Petition updatePluvigner (Morbihan) : NON à la zone commerciale dans une prairie de 10 hectares !Économie, écologie : Le récit du projet vertueux était bien une farce
Collectif BODEVENOPluvigner, France
Oct 23, 2025

Après le conseil d'état, le préfet du Morbihan décrédibilise le plan de communication des partisans de la zone commerciale de Bodevéno, à Pluvigner. Par les décisions prises au vu des pièces du dossier, et par la réaction qu'elles suscitent, nous sommes passés à une autre étape, celle dans laquelle les vérités se dévoilent au grand jour.

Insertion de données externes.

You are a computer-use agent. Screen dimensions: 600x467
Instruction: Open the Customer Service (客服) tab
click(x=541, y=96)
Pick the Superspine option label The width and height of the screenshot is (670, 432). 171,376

ÉCONOMIE : La mort programmée du bourg

Nous avons appris à ne plus nous étonner des propos violents et mensongers des pro-zone. Mais quand même : Répéter que le projet ne fera pas disparaître les commerces du bourg car ils sont déjà morts... Que dire ? C'est dénier le réel, c'est manquer de respect aux commerçants qui se battent pour faire vivre Pluvigner, c'est surtout faire tomber les masques sur le vrai objectif, depuis le départ, à savoir déménager le centre-ville vers la prairie de Bodevéno au profit de quelques-uns. Oubliée la synergie vertueuse qui devait sauver la vie économique locale ; évaporée le plan de com initial qui, malgré des centaines de contre-exemples, devait faire croire qu'une zone en périphérie favorise le commerce au centre. À présent, c’est la zone ou le désert. Le plus sérieusement du monde, on nous explique qu’il n’y aurait plus de supermarché à Pluvigner si le projet de Bodevéno était stoppé. Même le Super U actuel disparaitrait, entraînant la mort économique de la commune. Quelle est la prochaine étape, dans la série « Plus c’est gros, plus ça passe ? ». En l’absence de supermarché, les Pluvignois mourraient probablement de faim, sauf peut-être à organiser un pont aérien humanitaire ? 

ÉCOLOGIE : Les amis de la nature étaient, en réalité, des bourrins

Les Pluvignois avaient déjà constaté les dégâts sur l’emprise du chantier, qui devait pourtant être un modèle du genre écologique. Chacun a pu se rendre compte que des travaux de terrassement colossaux ont défoncé la prairie, au beau milieu du printemps 2024 (alors qu’on demande au citoyen lambda de ne pas couper sa haie à cette époque de l’année…). À présent, les décisions du conseil d’état puis du préfet du Morbihan ont mis au jour ce que les associations « Paré » et « Bretagne vivante » affirment depuis longtemps : Aucun effort sérieux n’est réalisé pour éviter les dégâts sur la nature particulièrement riche du site. Pour mémoire, l’office français de la biodiversité (OFB) avait déjà pointé toute une série de manquements lors d’un contrôle administratif sur place, en juin 2024 : non-respect du calendrier visant à éviter l’impact des travaux sur la reproduction, destruction des habitats et des zones de chasse, absence de mise en protection d’arbres remarquables, absence de nichoirs ou de gîtes artificiels, etc. Ces mesures basiques étaient pourtant prévues initialement.

Bien sûr il est plus simple de trouver des responsables de ses déconvenues ailleurs : chez les méchants habitants de Pluvigner, les méchants juges ou le méchant préfet… mais ce qui pose problème, dans ce dossier, c’est bien la différence entre le projet vertueux annoncé et la réalité.